Professor See’s standing in the scientific world is high, so high that his work has commanded the most respectful attention among astronomers and other learned folk. He is a master of arts, a master of literature, a master of science and a doctor of philosophy, and he has charge of the United States naval observatory at Mare Island, California. When, therefore, he speaks about Venus it is with the voice of great authority. He says:

“And just as the earth never rotated very rapidly and has not been appreciably retarded by the effects of tidal friction, so also Venus likewise has escaped a corresponding retardation of axial rotation and still rotates in 23 hours 21 minutes, as has been held by observers since the days of Cassini, 1667. Accordingly it follows that the conditions on this planet are more like those of the earth than any other body of our system. Mars rotates forty-one minutes slower than the earth, while Venus rotates thirty-five minutes faster, and as the former planet is about as much outside of the earth’s orbit as the latter is inside there is seen to be a profound physical cause which has operated to establish the period of 33 hours 21 minutes, first inferred from observations taken over two centuries ago. The planet Venus therefore is habitable, and probably inhabited by some kind of intelligent beings.”

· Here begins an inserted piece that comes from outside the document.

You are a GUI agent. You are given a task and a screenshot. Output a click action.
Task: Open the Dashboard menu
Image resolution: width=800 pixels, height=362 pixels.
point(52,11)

According to mythology, Mars and Vulcan got into quite a row over the goddess Venus. It is a sad duty to record that in these modern enlightened days two eminent astronomers are differing about Venus. While Professor See asserts in his big book his firm belief that Venus is habitable, or, in fact, inhabited by sentient beings, Professor Percival Lowell, he of Mars fame, makes assertions which if supported will render Professor See’s position quite untenable. According to Professor Lowell, Mars is the only planet outside of our own that contains the possibility of organized life. He declares that Mercury and Venus are in their dotage as planets, being already dead and dried up worlds; that Mars is rapidly reaching the stage when life no longer will be possible on its surface and that our own beloved earth is next on the toboggan of life, almost ready, geologically speaking, to take the swift slide that ends in lifeless oblivion, beyond the hope of physical resurrection. “Only self centered ignorance sustains our self conceit that we are something peculiar in nature’s scheme,” says Professor Lowell. “Our peculiarity consists in so thinking. Jupiter, Saturn, Uranus and Neptune are too young yet [to sustain life]. Venus and Mercury, though ostentatiously open, are too old to have anything to reveal.”

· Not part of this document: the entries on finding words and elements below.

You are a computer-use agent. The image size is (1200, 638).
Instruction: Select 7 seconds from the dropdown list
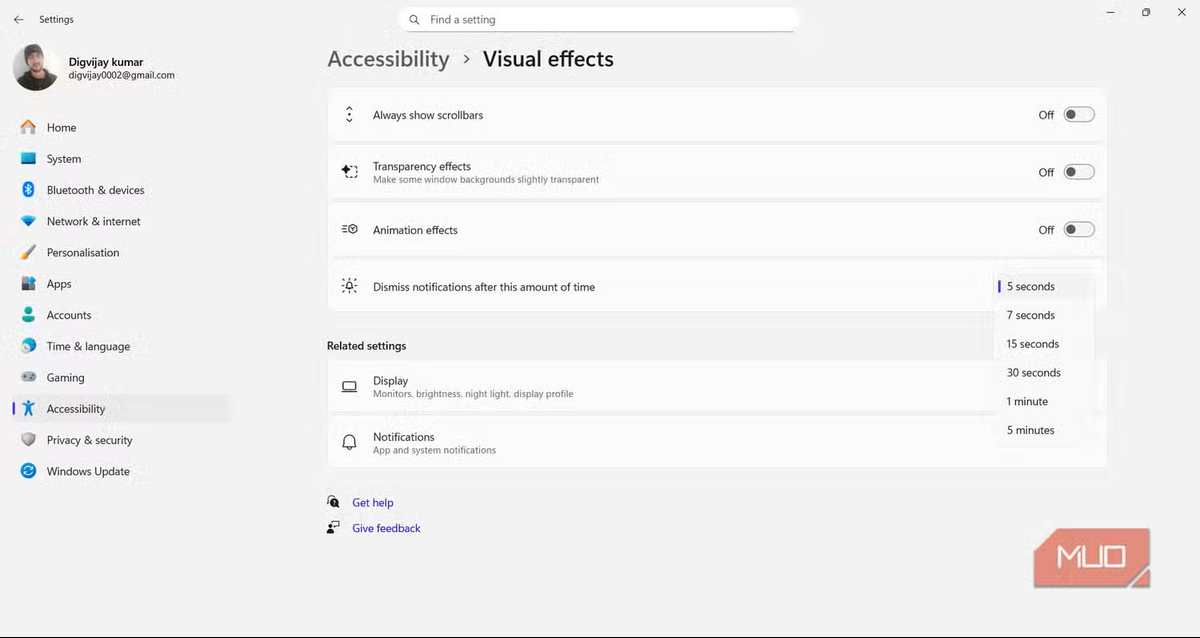click(x=1031, y=315)
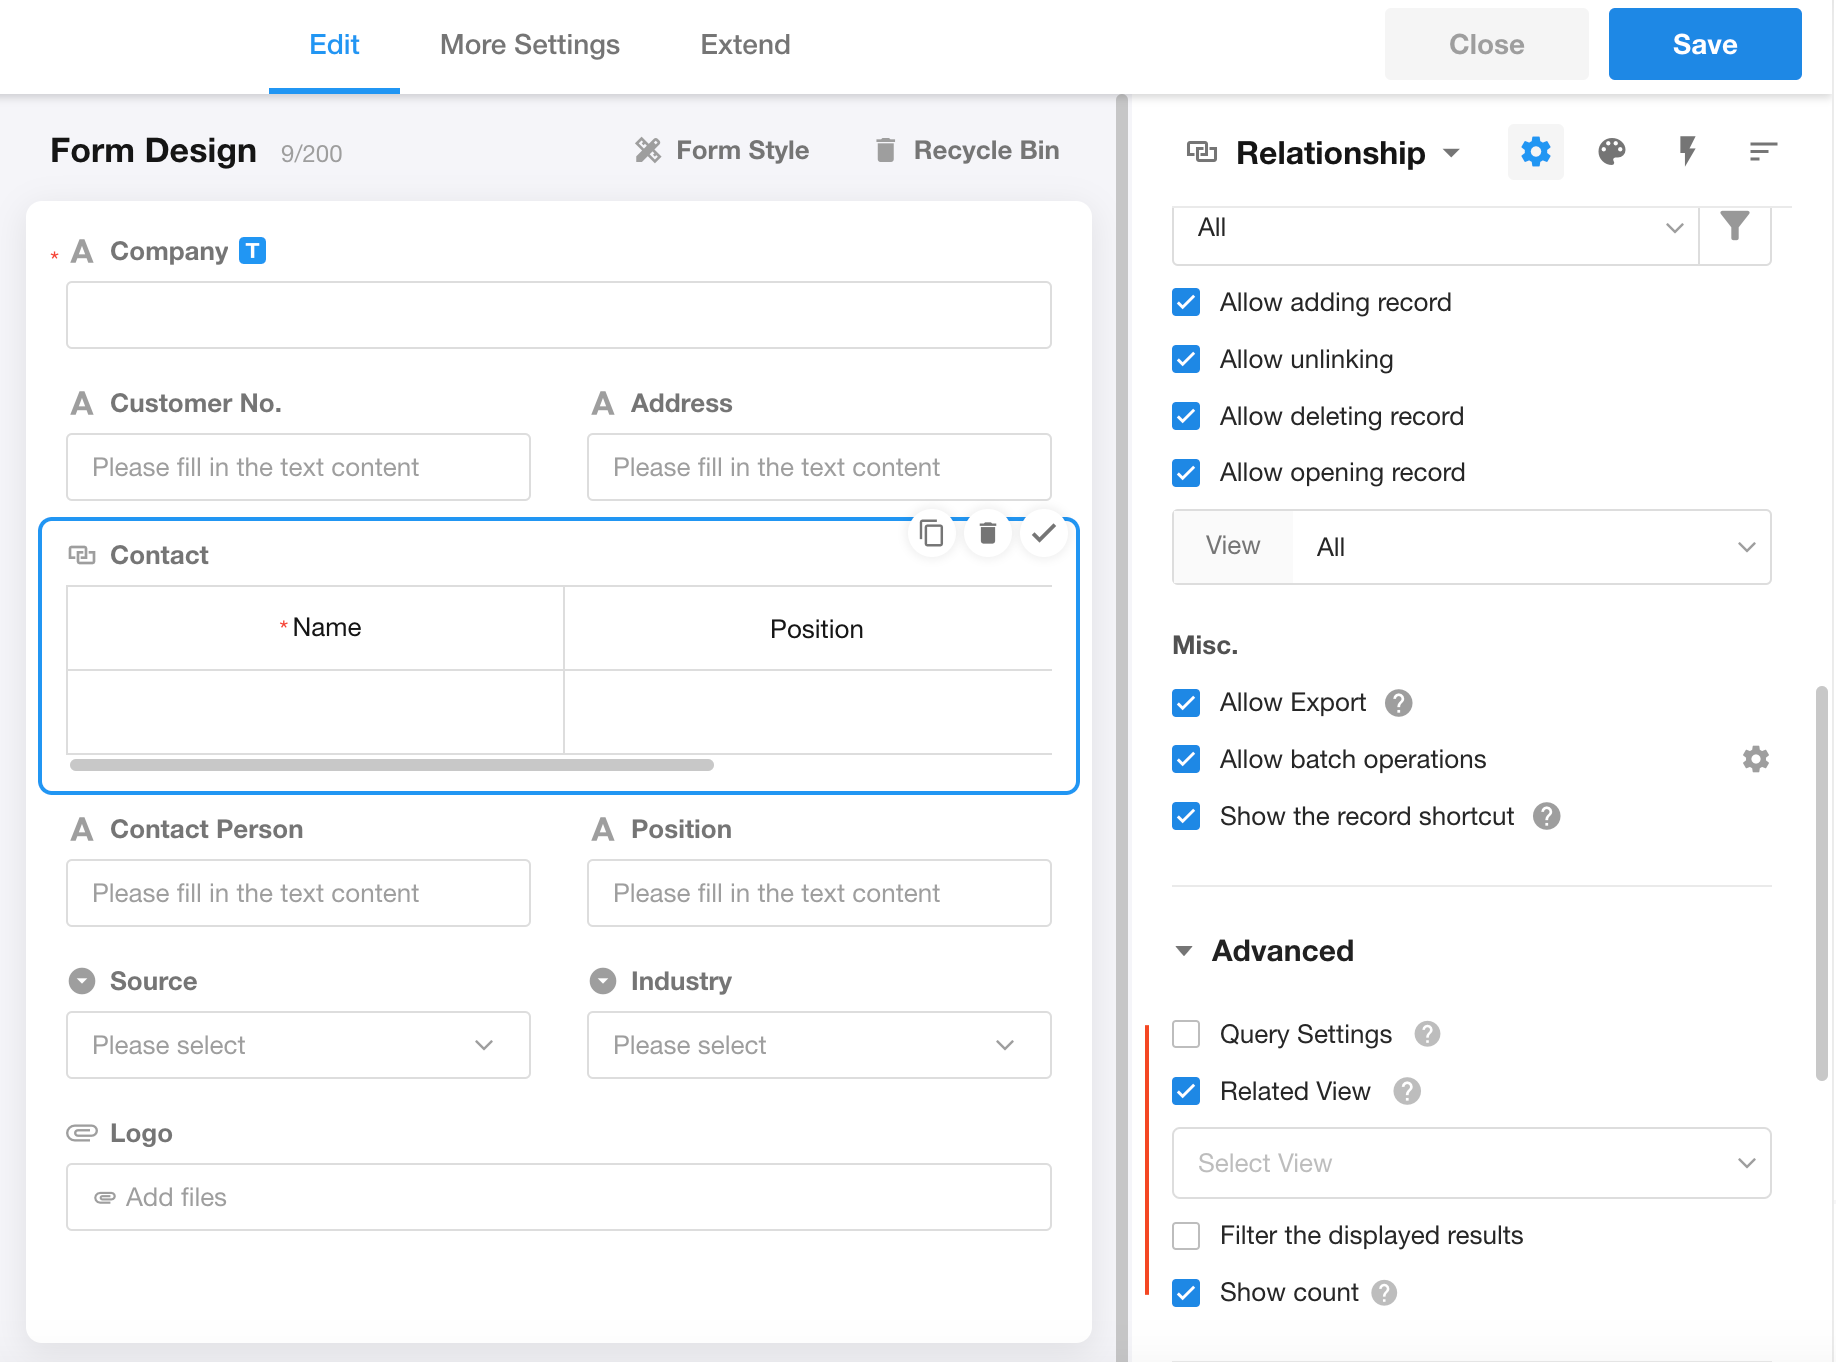Open the style palette tab
Screen dimensions: 1836x1362
click(1611, 152)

Professor See’s position is also held by Professor Pickering, the famous Harvard astronomer. “There are many physical reasons for thinking that if any other planet besides the earth is inhabited it is probably Venus,” says the Cambridge man.

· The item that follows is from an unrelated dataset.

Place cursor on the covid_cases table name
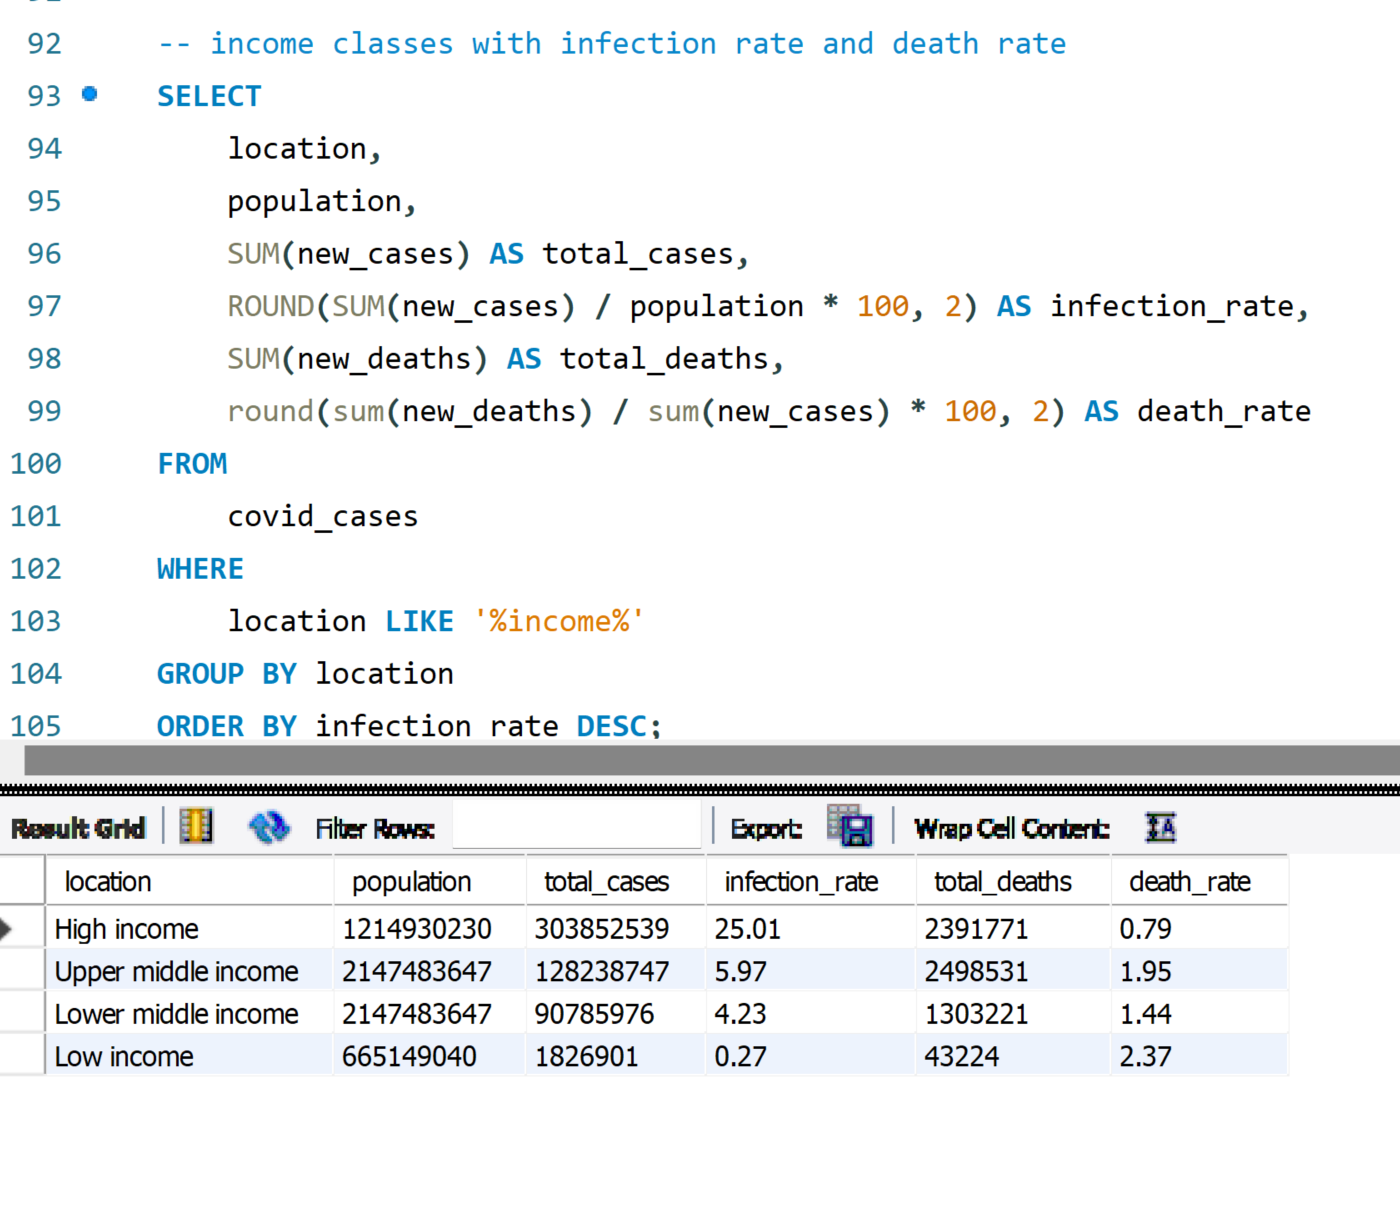Image resolution: width=1400 pixels, height=1207 pixels. pyautogui.click(x=322, y=516)
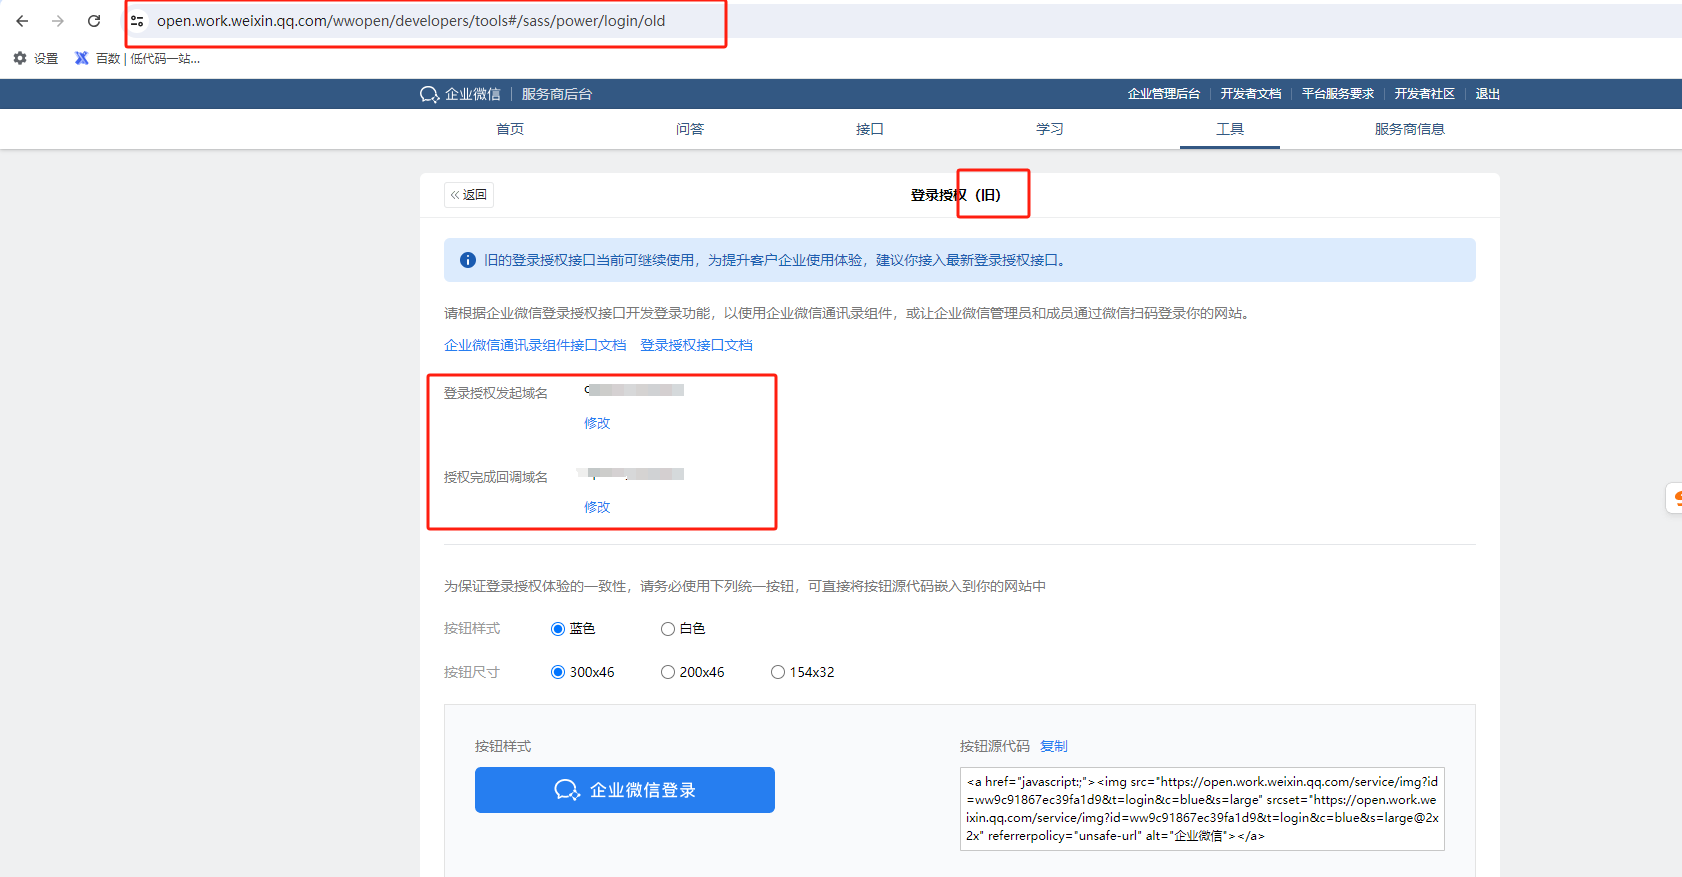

It is a pretty quarrel as it stands, with issues and reasoning too vast and too complicated to be understood of the ordinary intellect. In it are involved matters of the deepest religious belief as well as questions of the utmost earthly seriousness. If the earth’s life is within measurable distance of annihilation – reckoning time by geological eras, remember, not by our infinitesimal years – if Venus has preceded us on the way to cosmical death, if Jupiter is, as Professor Lowell asserts, a “huge baby of a world still in its swaddling clothes,” with possibilities of developing life as we know it or in some other form, who shall measure the effects of these theories on the views which our remote descendants shall take of life on this earth, in other worlds and in the hereafter?